• **Aim of the task**
Since the records include pictures, leave those out while you reproduce exactly and only the lines from the one containing "The height and" through the one containing "Where should I", inclusive.

• **Data under study**
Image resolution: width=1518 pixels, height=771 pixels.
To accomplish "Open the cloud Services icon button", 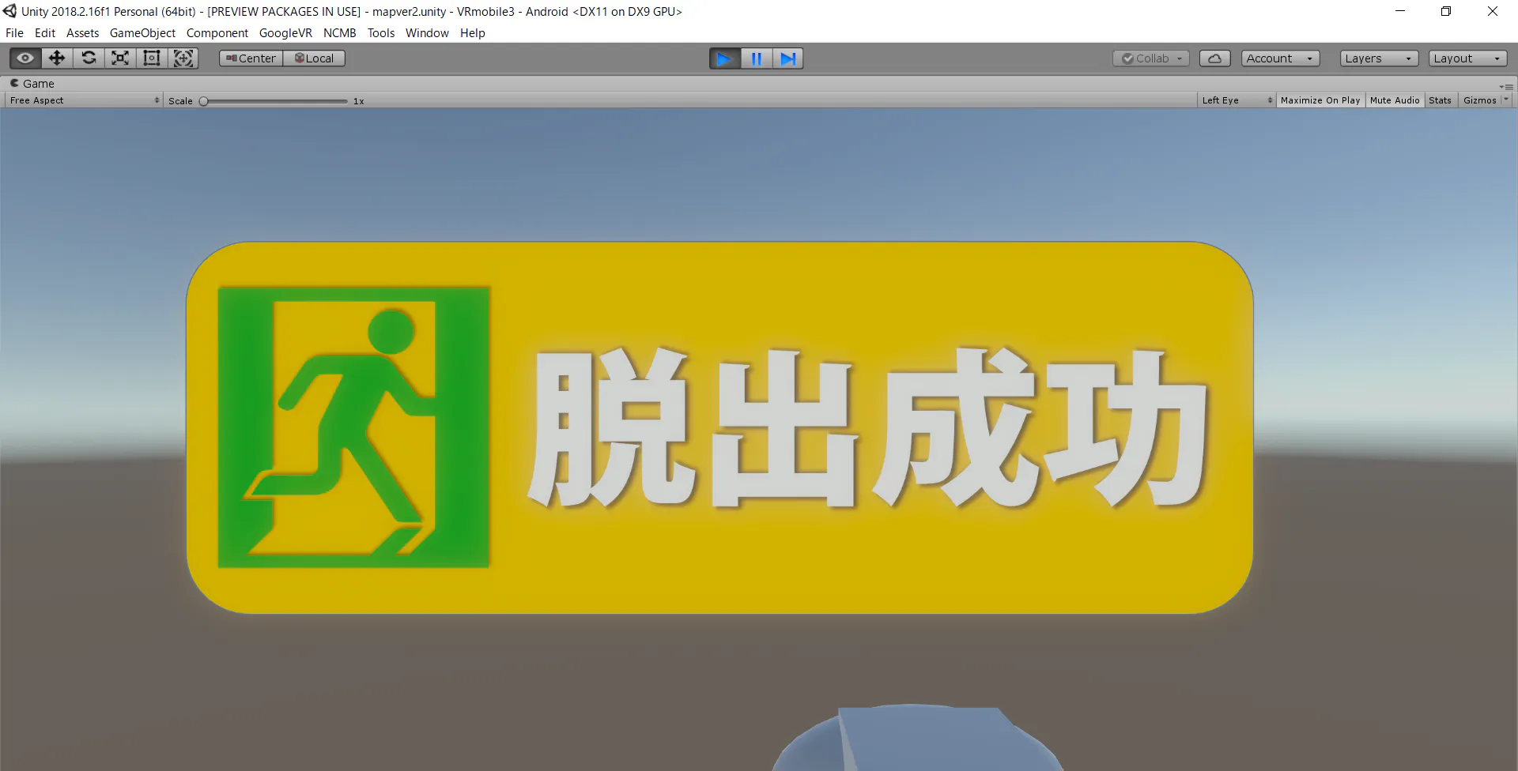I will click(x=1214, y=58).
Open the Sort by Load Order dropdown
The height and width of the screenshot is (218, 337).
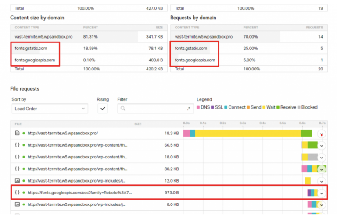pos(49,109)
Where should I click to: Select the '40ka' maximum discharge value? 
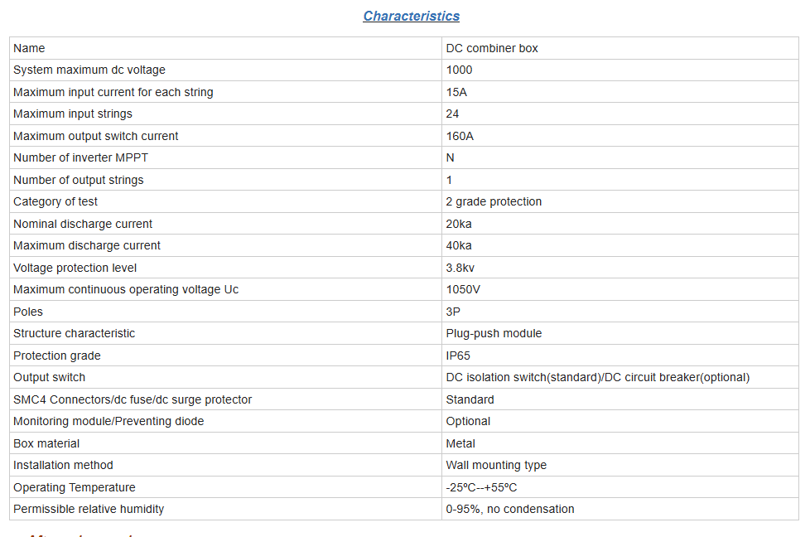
--
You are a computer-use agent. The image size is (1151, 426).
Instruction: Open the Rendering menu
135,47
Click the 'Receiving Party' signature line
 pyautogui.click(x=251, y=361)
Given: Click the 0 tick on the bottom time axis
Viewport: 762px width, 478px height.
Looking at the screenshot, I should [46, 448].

• **Solution**
The height and width of the screenshot is (218, 337).
pos(49,109)
Where should I click to: Select the '40ka' maximum discharge value? 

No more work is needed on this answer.